• [Required task]: Starting with the line that contains "Given: Click the Huobi cyan legend dot" and going on through the end of the records, write those lines out again with "Click" renamed to "Select" and everything else left as it is. Leave the pictures out of your answer.
|---|
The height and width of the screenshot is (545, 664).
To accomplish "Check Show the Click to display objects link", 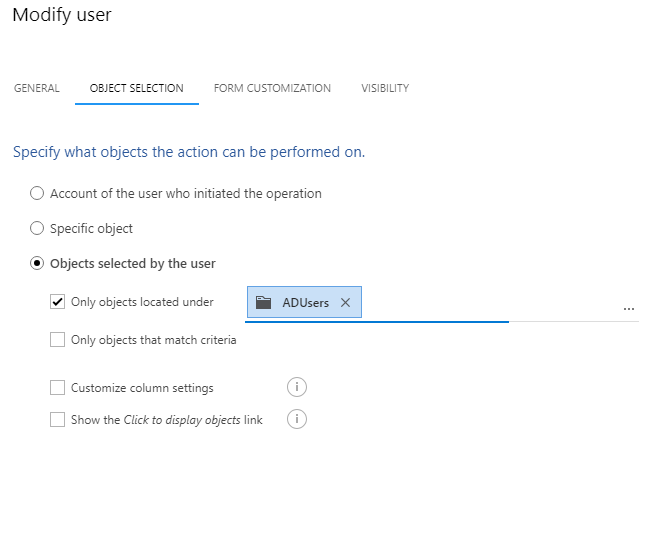I will point(58,420).
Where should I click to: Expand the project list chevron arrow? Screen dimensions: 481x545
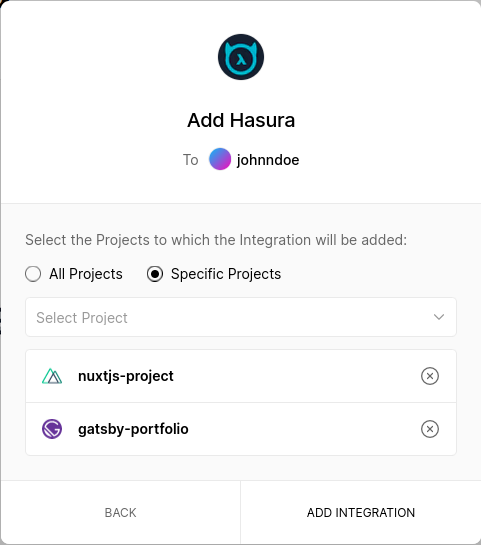tap(439, 317)
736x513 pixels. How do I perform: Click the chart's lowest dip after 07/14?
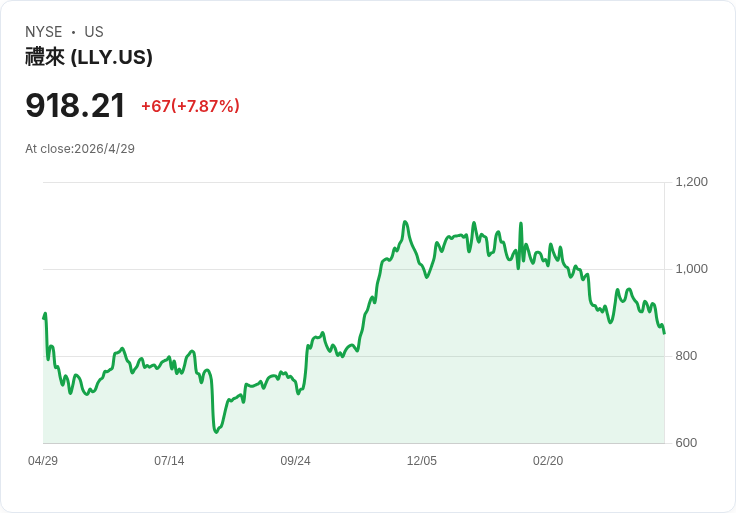coord(216,432)
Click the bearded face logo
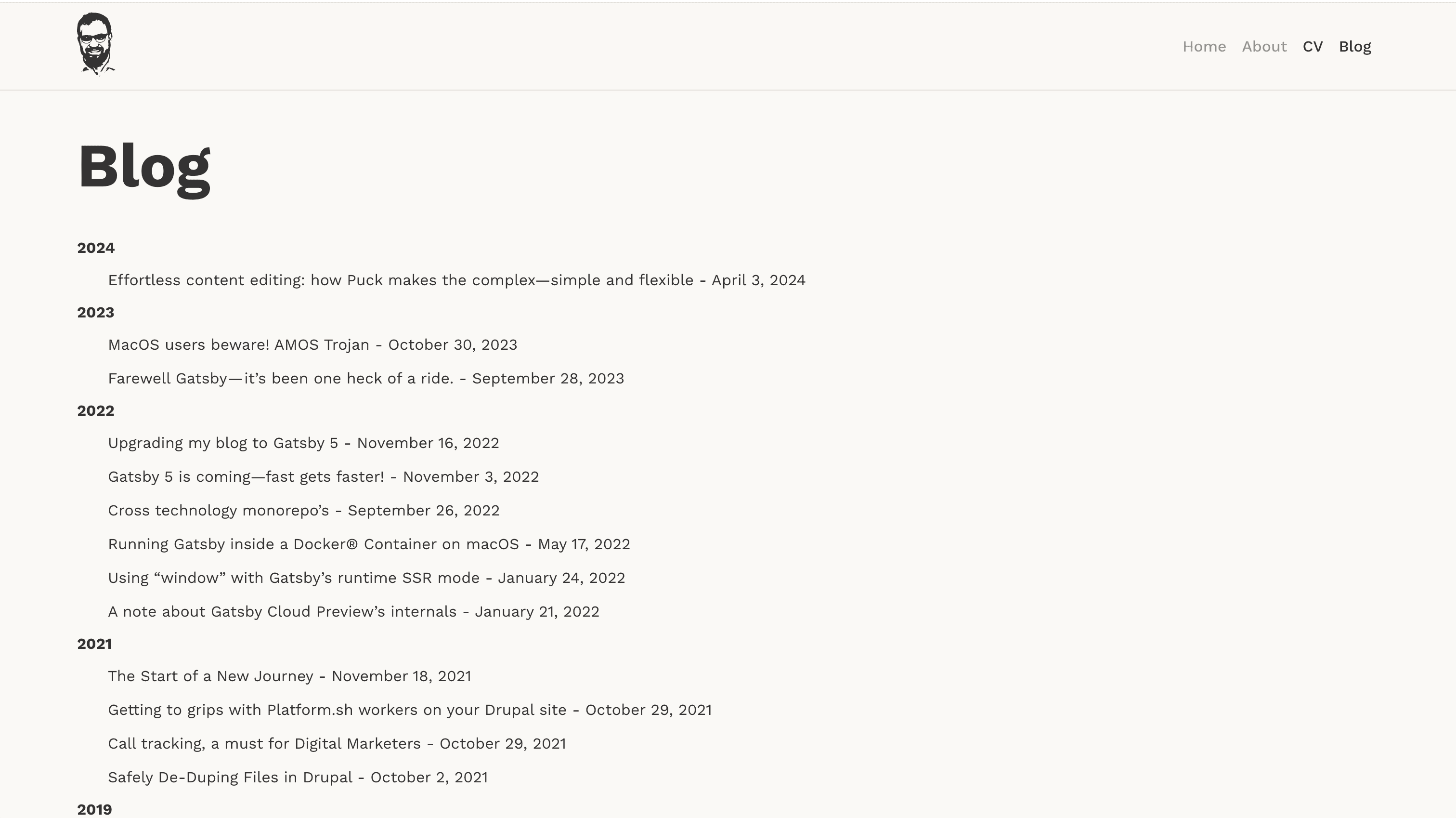This screenshot has height=818, width=1456. click(x=96, y=44)
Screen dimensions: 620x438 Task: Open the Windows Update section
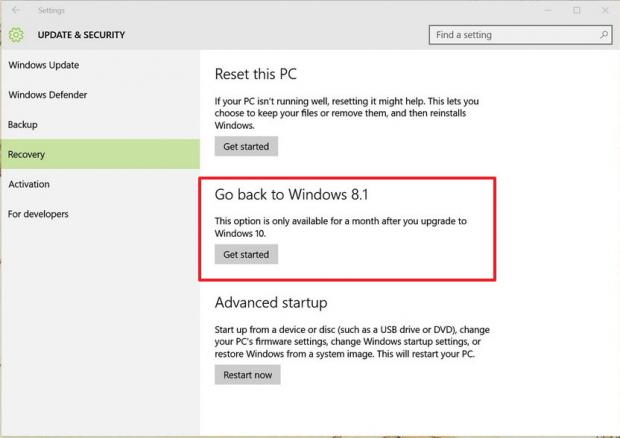click(44, 66)
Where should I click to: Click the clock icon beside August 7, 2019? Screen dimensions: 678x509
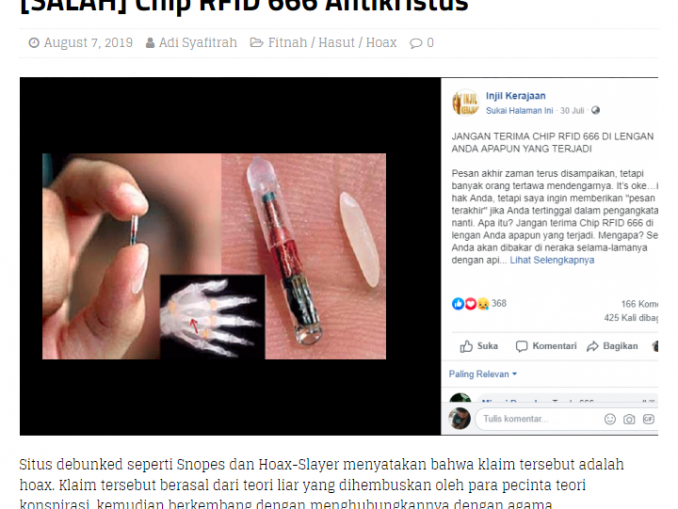(34, 43)
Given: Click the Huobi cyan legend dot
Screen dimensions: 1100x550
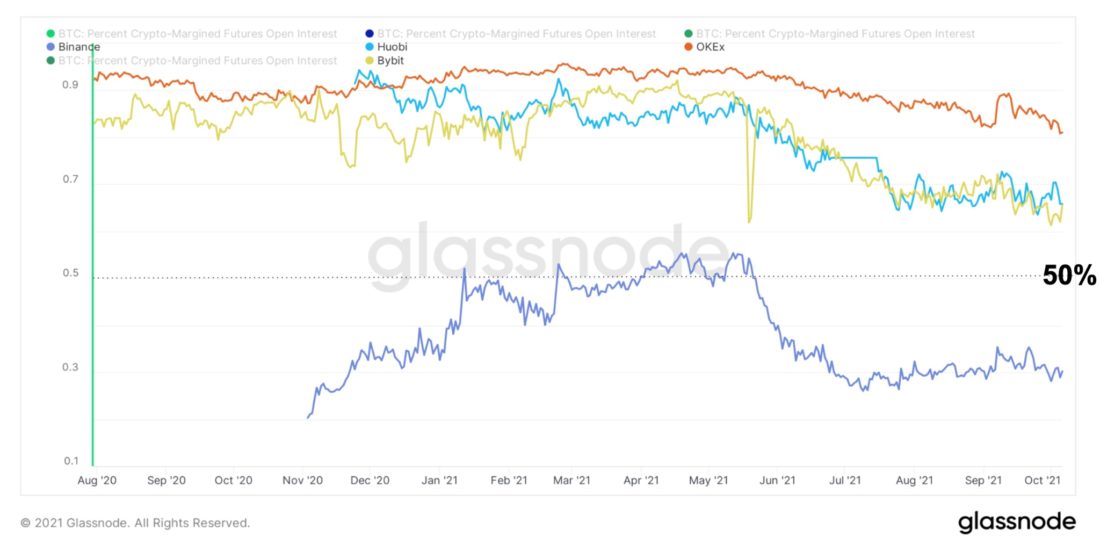Looking at the screenshot, I should [369, 47].
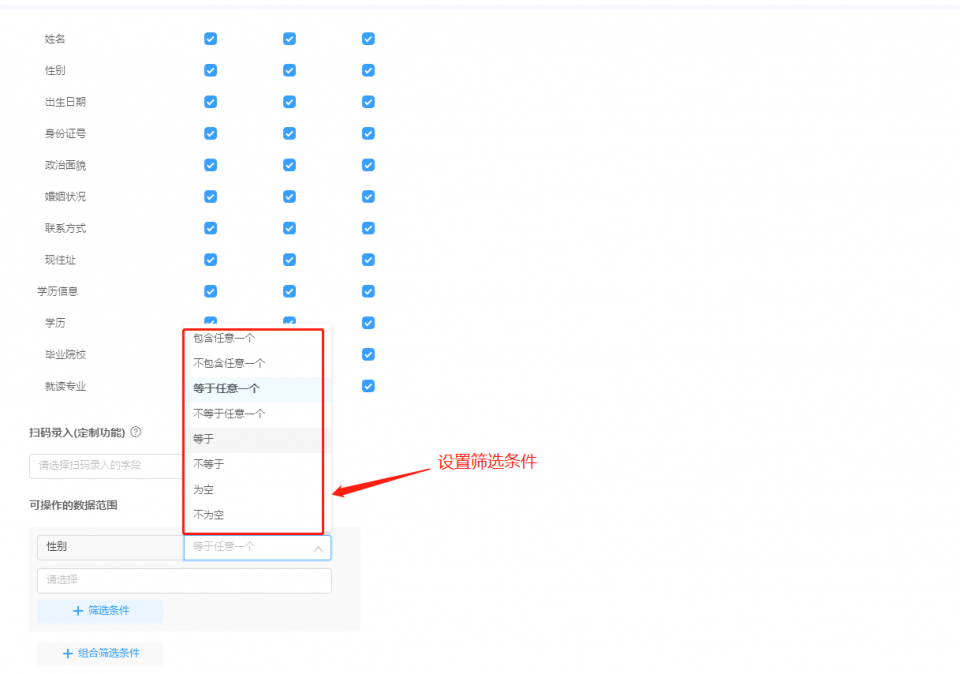960x674 pixels.
Task: Collapse the 等于任意一个 condition dropdown chevron
Action: pos(320,547)
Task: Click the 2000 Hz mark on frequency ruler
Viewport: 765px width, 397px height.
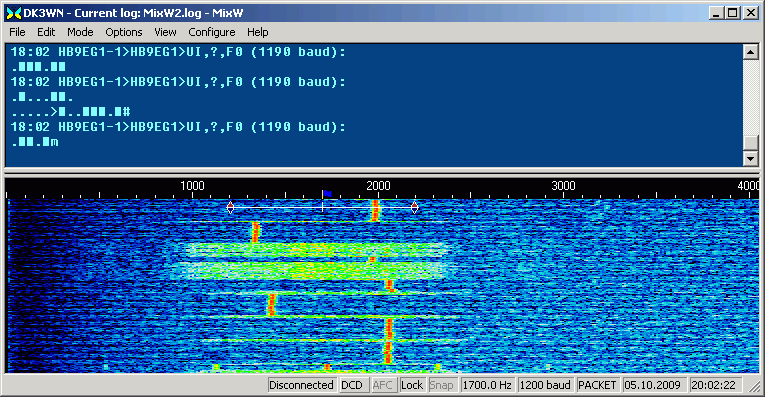Action: coord(378,186)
|---|
• [Exercise answer]:
Given: Select the Huobi cyan legend dot
Screen dimensions: 1100x550
Looking at the screenshot, I should [369, 47].
960x674 pixels.
Task: Collapse the 等于任意一个 condition dropdown chevron
Action: pos(320,547)
Task: Select the 2000 Hz mark on frequency ruler
Viewport: 765px width, 397px height.
Action: coord(378,186)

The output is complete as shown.